Sunday, May 15, 2016

Brooklyn

Brooklyn directed by John Crowley, starring Saoirse Ronan, Hugh Gromley, Brid Brennan, Maeve McGrath, Emma Lowe, Barbara Drennan, Gillian McCarthy, Emory Cohen, and Domhnall Gleeson.

This is a good old fashioned movie with little story line but high on characterization.  They don't make a lot movies like this anymore.  Movies now-a-days are more concerned with over the top action scenes, out of control computer effects, and budgets that could fund most small nations for decades.  It was amazing to find a movie that was concerned with none of this but was only concerned with the story about a woman growing up in America - specifically in Brooklyn (of the title and that specificity is crucial to the story) - away from her home county of Ireland. 

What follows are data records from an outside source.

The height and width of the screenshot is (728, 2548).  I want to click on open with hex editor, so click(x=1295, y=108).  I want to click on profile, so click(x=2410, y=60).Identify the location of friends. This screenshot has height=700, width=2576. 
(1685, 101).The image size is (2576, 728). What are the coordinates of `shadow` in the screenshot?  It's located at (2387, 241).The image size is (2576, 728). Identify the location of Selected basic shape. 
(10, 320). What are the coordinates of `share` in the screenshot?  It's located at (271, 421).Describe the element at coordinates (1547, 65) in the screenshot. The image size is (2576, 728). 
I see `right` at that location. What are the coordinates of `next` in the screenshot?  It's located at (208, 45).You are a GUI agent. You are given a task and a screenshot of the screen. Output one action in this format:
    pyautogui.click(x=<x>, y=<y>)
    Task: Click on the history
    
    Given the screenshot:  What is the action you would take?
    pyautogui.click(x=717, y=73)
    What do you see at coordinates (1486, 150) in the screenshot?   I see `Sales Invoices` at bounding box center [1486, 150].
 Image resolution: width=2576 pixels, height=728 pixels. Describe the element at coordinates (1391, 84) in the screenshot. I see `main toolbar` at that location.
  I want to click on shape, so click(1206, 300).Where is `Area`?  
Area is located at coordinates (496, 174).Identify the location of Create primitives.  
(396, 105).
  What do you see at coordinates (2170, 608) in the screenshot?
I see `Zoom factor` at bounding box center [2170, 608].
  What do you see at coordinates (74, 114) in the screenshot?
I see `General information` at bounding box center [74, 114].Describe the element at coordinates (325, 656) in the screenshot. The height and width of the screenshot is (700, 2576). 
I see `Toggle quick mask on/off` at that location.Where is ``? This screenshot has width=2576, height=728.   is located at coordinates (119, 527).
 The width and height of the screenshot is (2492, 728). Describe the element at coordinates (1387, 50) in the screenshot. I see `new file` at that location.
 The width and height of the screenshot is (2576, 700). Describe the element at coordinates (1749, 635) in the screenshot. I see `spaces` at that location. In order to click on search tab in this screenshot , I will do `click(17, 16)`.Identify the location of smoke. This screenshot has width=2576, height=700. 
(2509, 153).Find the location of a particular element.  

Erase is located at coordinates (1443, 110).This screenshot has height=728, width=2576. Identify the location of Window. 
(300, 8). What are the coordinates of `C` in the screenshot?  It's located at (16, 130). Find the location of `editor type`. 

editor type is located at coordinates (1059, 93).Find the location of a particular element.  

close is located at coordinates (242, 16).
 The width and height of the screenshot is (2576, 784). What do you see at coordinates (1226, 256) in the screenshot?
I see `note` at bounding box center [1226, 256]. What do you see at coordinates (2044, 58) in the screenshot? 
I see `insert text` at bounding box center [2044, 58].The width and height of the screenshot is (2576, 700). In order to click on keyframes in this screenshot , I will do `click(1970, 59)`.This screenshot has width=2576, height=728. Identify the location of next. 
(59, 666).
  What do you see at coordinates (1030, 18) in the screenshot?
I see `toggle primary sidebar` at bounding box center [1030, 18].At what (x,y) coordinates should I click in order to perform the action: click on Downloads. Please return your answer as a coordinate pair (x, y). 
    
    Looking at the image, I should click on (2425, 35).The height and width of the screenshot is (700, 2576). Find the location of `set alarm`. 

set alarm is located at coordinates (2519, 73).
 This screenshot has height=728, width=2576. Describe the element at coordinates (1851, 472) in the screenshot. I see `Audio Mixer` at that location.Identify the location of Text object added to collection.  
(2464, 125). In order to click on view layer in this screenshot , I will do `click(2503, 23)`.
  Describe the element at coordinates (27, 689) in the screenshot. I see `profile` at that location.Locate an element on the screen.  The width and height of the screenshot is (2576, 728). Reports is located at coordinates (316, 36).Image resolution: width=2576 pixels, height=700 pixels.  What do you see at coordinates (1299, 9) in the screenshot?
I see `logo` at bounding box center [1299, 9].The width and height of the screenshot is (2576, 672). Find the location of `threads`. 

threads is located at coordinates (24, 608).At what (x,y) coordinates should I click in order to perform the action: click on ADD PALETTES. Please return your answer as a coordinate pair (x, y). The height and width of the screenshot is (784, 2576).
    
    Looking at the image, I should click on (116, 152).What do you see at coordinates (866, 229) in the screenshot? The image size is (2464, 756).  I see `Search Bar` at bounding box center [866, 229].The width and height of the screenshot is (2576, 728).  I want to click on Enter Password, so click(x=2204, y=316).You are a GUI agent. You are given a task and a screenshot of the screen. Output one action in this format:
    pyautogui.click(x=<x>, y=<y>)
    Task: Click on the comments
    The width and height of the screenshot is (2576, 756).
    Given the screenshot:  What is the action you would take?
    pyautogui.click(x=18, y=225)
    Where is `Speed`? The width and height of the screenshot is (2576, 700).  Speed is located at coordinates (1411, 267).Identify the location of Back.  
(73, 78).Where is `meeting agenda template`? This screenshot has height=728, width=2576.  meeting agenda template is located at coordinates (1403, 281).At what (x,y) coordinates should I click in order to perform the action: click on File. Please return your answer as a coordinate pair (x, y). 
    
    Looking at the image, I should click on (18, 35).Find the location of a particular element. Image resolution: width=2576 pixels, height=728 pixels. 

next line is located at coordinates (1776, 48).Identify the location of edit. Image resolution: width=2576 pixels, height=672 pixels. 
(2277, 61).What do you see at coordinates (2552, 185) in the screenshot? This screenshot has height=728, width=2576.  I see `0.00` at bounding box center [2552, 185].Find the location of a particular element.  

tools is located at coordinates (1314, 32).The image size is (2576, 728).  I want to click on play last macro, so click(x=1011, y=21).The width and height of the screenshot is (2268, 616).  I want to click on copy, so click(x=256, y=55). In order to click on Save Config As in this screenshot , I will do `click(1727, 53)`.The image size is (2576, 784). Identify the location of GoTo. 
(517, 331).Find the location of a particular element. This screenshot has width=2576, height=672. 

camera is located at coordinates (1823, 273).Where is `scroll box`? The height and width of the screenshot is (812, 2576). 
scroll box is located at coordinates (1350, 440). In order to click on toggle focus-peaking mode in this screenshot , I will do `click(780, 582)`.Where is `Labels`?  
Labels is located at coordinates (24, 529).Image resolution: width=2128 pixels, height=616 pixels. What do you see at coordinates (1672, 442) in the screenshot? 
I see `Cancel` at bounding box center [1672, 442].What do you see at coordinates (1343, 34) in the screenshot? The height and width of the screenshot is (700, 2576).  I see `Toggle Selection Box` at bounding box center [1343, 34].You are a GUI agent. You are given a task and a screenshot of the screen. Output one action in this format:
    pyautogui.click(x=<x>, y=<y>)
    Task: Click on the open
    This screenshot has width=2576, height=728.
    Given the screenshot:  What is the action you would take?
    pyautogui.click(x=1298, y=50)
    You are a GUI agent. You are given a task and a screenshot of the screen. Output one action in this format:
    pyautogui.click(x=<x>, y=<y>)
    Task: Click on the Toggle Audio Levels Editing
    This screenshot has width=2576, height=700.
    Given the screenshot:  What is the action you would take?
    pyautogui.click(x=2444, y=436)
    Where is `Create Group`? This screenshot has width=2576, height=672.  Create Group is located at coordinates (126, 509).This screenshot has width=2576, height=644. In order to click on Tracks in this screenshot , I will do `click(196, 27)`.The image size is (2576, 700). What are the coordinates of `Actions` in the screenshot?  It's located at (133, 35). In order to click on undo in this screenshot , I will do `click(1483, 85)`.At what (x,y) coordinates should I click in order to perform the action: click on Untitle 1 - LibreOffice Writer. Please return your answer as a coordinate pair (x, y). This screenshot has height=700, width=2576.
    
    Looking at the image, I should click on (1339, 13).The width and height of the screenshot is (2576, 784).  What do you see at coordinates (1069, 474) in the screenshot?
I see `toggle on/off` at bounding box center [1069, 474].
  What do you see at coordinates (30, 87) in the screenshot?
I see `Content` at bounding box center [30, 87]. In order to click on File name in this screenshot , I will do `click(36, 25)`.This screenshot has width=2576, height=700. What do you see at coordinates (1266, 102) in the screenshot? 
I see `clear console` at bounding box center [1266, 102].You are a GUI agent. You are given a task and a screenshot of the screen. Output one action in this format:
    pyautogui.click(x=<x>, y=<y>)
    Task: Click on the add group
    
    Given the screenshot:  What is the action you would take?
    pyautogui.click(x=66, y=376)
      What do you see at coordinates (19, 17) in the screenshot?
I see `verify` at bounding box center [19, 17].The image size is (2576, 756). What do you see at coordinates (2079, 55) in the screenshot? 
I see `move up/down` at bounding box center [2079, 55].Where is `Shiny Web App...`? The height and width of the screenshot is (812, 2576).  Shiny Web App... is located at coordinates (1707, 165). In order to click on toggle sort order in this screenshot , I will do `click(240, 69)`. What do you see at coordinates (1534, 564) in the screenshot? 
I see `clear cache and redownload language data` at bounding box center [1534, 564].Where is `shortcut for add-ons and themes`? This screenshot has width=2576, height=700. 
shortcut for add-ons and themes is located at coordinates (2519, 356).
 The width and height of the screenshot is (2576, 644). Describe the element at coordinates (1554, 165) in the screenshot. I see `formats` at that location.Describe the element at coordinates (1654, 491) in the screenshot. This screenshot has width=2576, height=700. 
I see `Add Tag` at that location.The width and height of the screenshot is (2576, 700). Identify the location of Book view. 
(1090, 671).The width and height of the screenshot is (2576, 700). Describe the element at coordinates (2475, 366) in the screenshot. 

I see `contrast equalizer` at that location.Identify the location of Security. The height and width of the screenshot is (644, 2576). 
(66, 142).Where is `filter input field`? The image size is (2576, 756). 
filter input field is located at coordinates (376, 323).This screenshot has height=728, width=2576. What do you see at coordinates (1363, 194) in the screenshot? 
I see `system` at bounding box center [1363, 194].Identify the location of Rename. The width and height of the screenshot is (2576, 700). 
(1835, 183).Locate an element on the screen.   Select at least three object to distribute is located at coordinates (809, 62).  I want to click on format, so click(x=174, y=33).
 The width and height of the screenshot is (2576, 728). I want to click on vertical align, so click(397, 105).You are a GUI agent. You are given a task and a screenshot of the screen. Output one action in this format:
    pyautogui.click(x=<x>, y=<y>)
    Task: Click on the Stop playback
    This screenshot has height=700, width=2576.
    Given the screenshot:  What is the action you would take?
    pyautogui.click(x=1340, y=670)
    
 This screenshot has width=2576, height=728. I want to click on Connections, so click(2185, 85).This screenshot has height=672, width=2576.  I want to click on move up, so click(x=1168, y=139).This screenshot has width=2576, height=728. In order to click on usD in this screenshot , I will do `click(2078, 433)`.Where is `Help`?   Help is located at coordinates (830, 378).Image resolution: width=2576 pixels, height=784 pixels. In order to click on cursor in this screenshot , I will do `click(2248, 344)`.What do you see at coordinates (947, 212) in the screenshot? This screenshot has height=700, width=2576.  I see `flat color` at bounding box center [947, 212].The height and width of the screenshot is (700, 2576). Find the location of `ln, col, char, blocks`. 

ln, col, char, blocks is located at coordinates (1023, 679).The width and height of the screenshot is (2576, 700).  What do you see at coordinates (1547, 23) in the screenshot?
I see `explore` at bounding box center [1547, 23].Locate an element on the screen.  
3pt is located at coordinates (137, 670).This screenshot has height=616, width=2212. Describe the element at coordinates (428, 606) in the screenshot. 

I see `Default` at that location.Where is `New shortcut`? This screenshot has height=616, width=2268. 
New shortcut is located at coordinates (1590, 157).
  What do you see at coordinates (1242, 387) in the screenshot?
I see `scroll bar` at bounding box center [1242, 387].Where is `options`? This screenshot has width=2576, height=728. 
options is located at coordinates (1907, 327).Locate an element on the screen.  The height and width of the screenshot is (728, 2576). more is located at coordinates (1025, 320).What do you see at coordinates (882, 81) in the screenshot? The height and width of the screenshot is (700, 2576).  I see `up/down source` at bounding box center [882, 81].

There is absolutely nothing complicated about this story as it ushers in all sorts of storytelling techniques from the Golden Age of movies.  I just don't hardly see many movies this brave and daring to rest the entire story on the shoulders of one single character.  But I've got to admit I got caught up in her story.  I felt for her as she left her country to come to America.  I felt for her leaving everything behind - mother and sister.  Her lack of friends.  Her starting completely over from nothing and then moving her way up slowly but surely.  I couldn't help but root for her to succeed.  The movie's greatest addition is when she finds a boyfriend from Brooklyn.  His character not only brought a jolt of life to the movie but also sparked some fire in the main character and not in the sort of way that said a woman needed a man to complete her life but in a way a true friend brightens the life of a person.  Watching their relationship grow was a thing of beauty.  Then the true test of her growth was shown when she went back to Ireland and the choices and decisions she  made there really showed how she had grown.

Truly a gem of movie that needs to be seen and talked about more.